··· DATA SUPPLIED ···
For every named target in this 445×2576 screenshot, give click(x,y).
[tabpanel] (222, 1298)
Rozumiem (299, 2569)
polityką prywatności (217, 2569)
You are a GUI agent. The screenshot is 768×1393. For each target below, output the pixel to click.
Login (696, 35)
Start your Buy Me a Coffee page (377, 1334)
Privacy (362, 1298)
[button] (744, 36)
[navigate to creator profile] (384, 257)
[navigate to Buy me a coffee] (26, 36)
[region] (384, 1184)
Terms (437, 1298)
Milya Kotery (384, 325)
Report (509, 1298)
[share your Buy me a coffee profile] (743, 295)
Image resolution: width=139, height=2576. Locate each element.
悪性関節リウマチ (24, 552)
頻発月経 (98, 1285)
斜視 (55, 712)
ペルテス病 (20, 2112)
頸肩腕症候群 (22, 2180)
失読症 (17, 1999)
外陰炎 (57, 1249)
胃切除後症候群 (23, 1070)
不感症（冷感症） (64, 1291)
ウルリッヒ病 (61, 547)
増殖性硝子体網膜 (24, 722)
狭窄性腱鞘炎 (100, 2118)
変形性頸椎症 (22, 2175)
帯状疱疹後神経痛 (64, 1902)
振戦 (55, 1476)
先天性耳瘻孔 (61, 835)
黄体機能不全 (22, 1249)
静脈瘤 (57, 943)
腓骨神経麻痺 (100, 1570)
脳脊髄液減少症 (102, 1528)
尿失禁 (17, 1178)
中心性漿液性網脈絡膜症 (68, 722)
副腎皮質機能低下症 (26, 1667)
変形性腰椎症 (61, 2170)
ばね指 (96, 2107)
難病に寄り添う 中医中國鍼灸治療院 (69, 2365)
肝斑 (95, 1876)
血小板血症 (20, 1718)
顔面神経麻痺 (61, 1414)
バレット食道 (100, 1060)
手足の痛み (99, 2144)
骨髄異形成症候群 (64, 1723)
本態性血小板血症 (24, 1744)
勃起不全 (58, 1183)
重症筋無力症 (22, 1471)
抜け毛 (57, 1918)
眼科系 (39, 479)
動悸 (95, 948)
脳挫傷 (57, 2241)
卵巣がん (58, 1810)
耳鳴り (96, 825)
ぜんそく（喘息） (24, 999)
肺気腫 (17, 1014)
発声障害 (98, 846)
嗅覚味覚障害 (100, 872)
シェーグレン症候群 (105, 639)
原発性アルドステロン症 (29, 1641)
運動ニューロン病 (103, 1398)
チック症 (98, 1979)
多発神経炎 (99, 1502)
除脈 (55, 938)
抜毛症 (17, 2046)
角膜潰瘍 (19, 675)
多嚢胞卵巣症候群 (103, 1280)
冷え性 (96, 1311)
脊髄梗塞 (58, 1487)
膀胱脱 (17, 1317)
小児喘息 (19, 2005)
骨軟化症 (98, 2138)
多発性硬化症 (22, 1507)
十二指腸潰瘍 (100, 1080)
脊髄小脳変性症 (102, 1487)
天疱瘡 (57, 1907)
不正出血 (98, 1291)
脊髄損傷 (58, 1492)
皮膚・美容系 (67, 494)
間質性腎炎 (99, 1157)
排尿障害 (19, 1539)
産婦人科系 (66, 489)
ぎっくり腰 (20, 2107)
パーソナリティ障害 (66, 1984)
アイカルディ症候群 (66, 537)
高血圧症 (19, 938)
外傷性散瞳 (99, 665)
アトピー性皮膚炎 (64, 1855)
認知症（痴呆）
···
— ASSIGNED TASK —
Set down verbatim only the lines between the start of the data above and the line with "ペルテス病 (20, 2112)", both boundaries included.

— PROBLEM SOLUTION —
For every named target in this 445×2576 screenshot, give click(x,y).
[tabpanel] (222, 1298)
Rozumiem (299, 2569)
polityką prywatności (217, 2569)
You are a GUI agent. The screenshot is 768×1393. For each target below, output the pixel to click.
Login (696, 35)
Start your Buy Me a Coffee page (377, 1334)
Privacy (362, 1298)
[button] (744, 36)
[navigate to creator profile] (384, 257)
[navigate to Buy me a coffee] (26, 36)
[region] (384, 1184)
Terms (437, 1298)
Milya Kotery (384, 325)
Report (509, 1298)
[share your Buy me a coffee profile] (743, 295)
Image resolution: width=139, height=2576. Locate each element.
悪性関節リウマチ (24, 552)
頻発月経 (98, 1285)
斜視 (55, 712)
ペルテス病 (20, 2112)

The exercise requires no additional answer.